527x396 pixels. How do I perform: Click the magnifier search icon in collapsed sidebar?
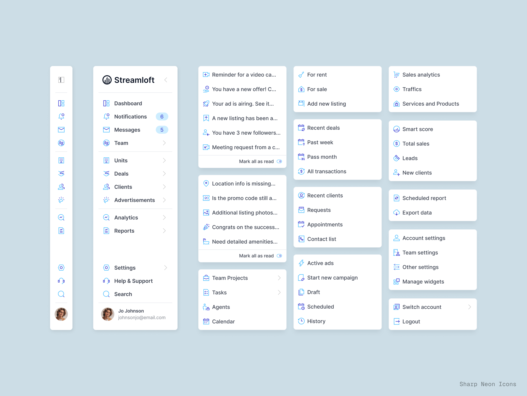pos(61,294)
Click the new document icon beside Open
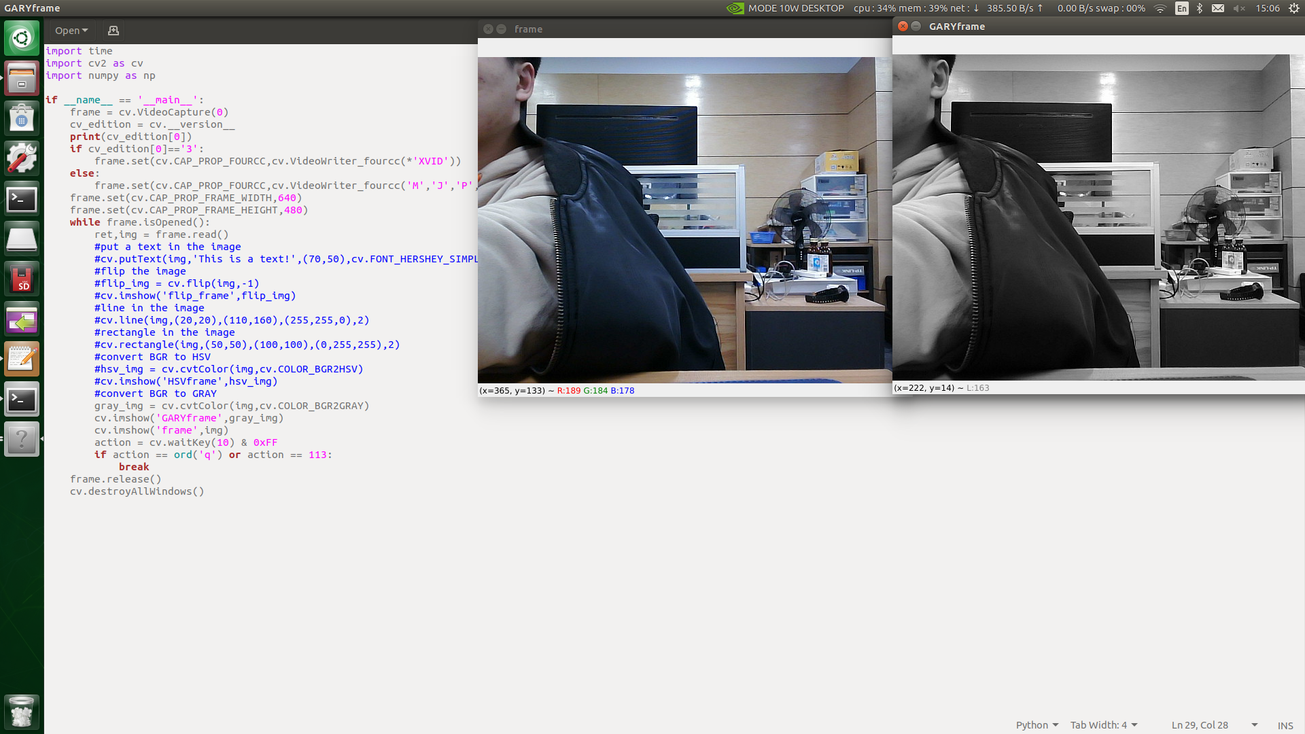The image size is (1305, 734). (x=114, y=31)
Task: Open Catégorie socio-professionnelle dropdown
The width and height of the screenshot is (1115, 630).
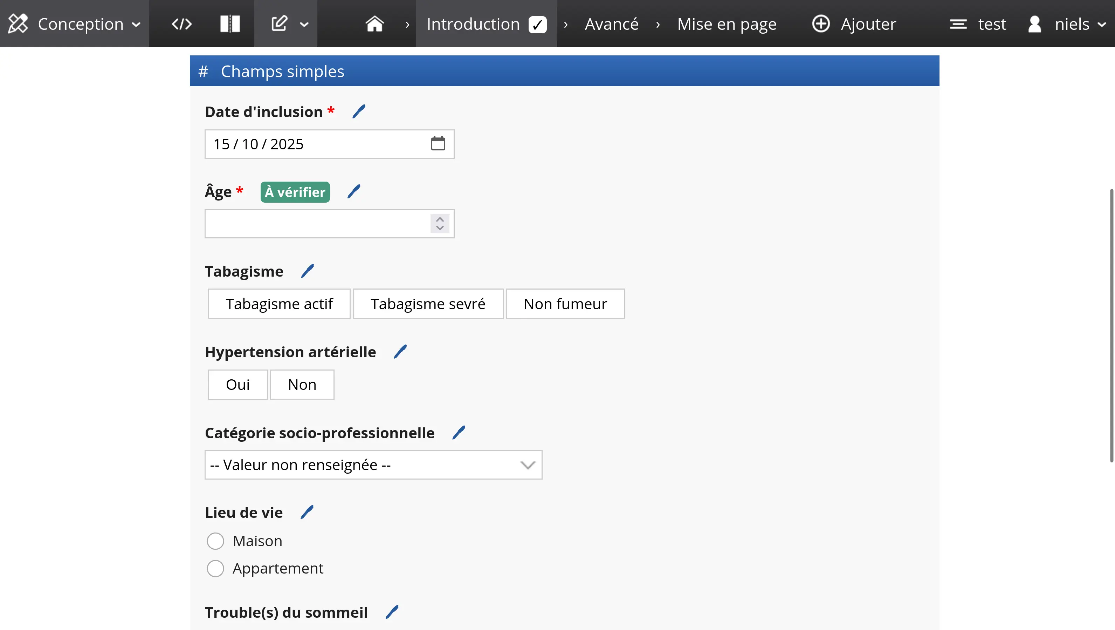Action: tap(373, 465)
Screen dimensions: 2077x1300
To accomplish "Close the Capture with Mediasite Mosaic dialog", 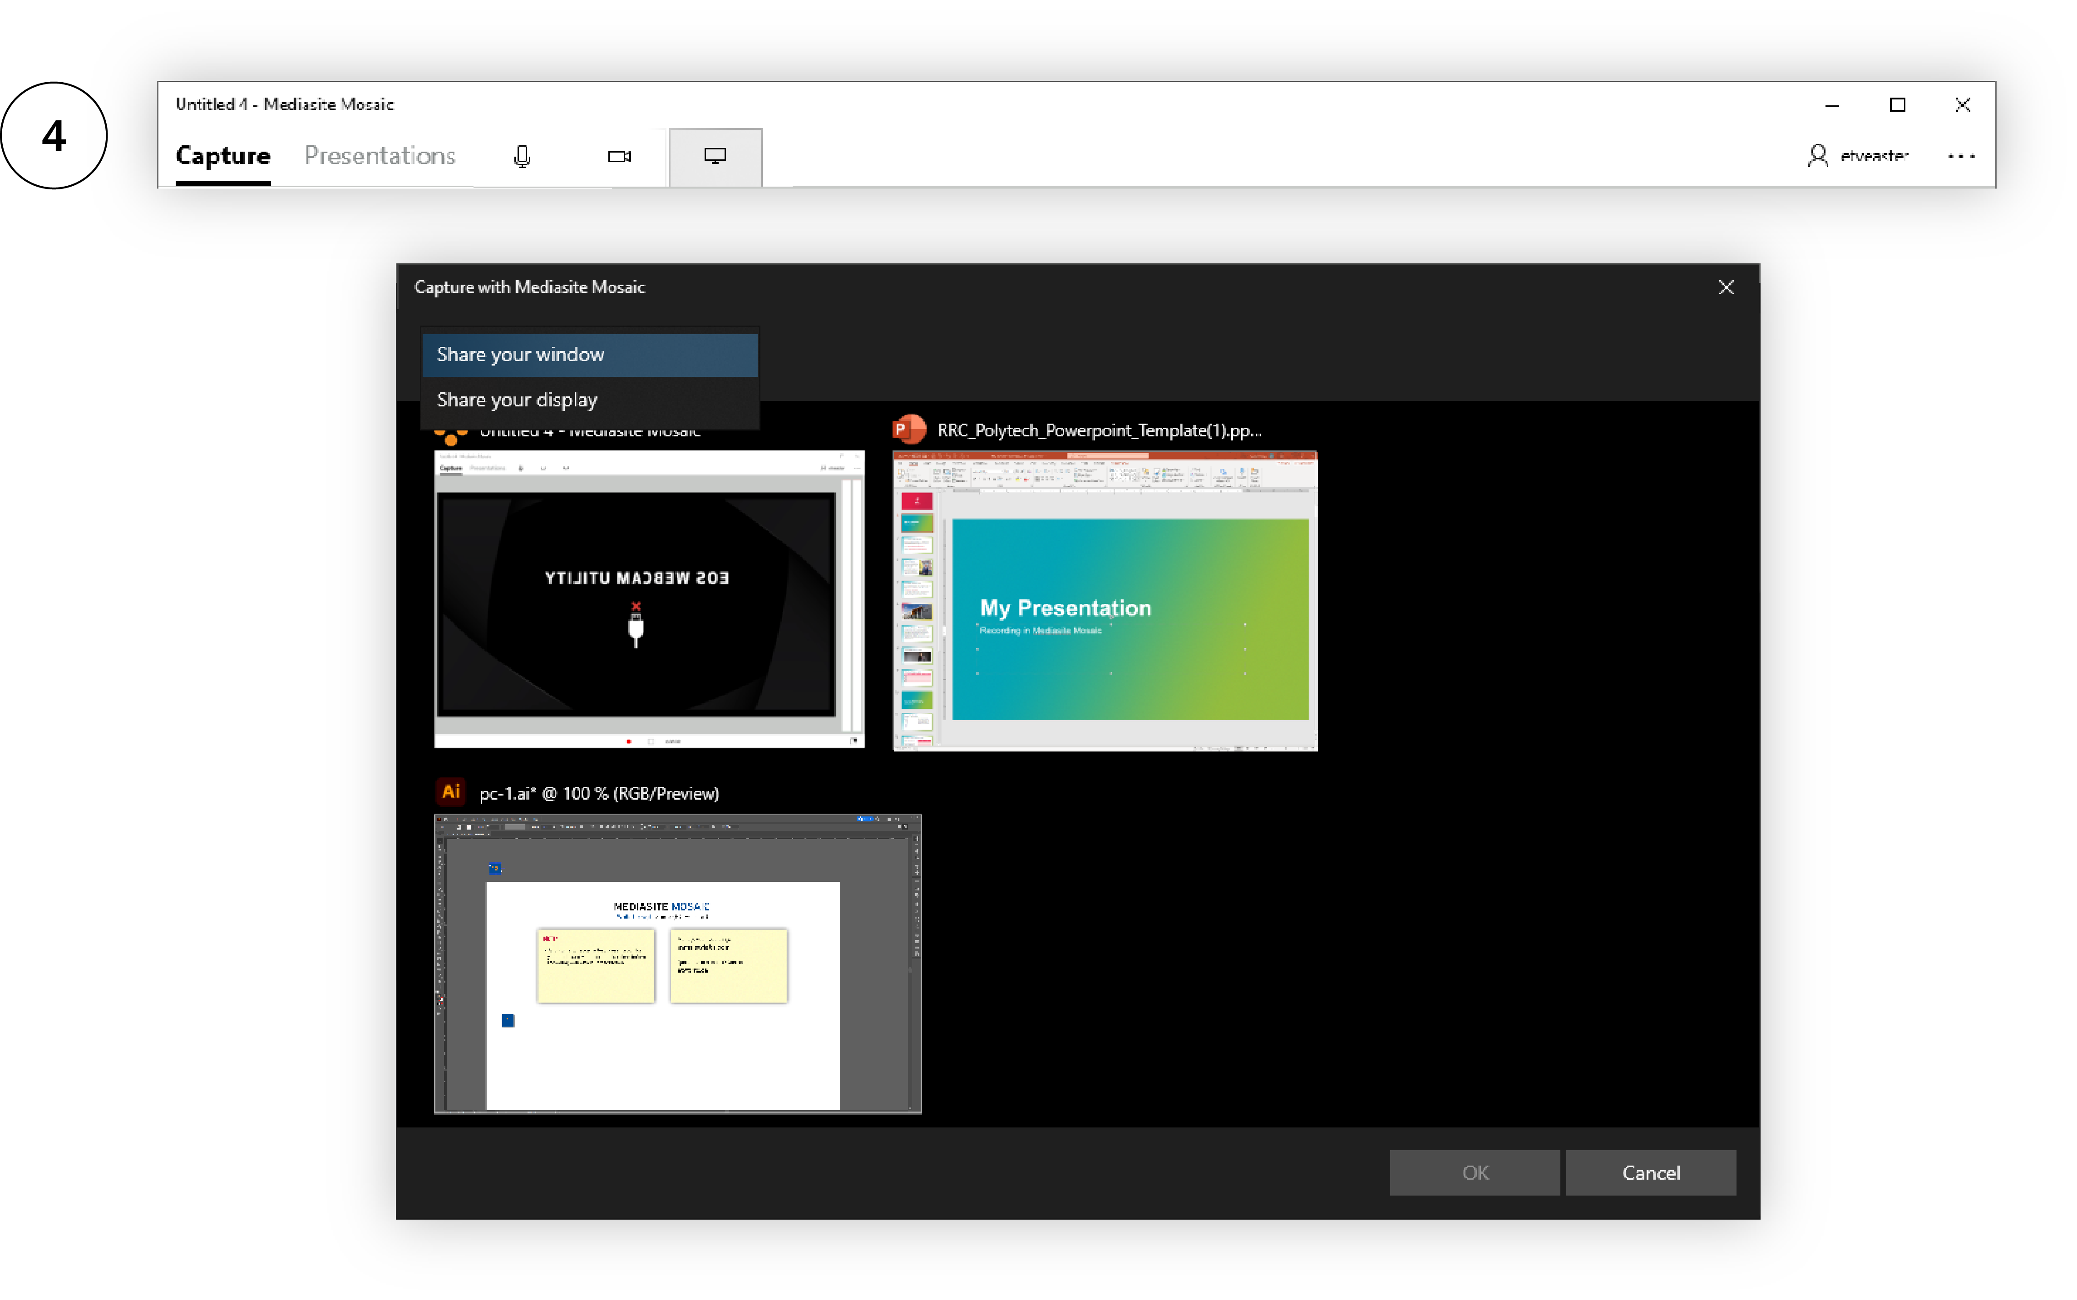I will 1725,287.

WORK TO BE COMPLETED :: Reproduce exactly the lines from the beginning of the material down to the line containing "Screen dimensions: 2077x1300", both ends included, but not the pictures or anything after.

RESULT BELOW ::
527x396 pixels. How do I perform: Click the magnifier search icon in collapsed sidebar?
pos(61,294)
Click the new document icon beside Open
The image size is (1305, 734). (x=114, y=31)
Task: Open Catégorie socio-professionnelle dropdown
The width and height of the screenshot is (1115, 630).
Action: tap(373, 465)
Screen dimensions: 2077x1300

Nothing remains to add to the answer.